## Work instructions
Reproduce the lines from the one holding "Tap the Allow" to the end of the entries. Include both ends and change nothing.

## Data records
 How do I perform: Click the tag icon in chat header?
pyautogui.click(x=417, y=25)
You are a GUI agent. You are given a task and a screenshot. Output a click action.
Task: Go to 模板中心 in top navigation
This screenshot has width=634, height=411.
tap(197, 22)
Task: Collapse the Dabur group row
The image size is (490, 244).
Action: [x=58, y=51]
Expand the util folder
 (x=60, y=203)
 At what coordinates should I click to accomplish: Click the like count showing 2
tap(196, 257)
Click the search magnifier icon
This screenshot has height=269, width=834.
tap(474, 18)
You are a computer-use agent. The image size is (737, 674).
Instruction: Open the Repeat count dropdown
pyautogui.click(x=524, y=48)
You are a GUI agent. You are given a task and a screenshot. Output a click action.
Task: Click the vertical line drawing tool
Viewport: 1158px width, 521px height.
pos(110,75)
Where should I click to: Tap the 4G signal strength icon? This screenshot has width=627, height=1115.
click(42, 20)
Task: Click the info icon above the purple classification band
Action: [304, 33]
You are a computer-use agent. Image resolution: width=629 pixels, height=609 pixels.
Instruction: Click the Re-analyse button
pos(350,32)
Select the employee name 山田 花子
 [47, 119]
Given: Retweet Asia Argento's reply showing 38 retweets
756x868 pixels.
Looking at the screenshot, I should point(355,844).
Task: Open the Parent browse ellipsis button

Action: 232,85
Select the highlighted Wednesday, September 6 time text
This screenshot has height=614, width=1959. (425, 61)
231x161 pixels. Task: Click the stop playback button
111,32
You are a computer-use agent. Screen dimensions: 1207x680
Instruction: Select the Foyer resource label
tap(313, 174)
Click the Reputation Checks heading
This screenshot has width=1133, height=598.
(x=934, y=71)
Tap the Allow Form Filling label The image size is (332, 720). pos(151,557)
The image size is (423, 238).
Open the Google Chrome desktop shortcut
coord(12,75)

## The answer
Tap the Allow Form Filling label The image size is (332, 720). pos(151,557)
The image size is (423, 238).
Open the Google Chrome desktop shortcut
coord(12,75)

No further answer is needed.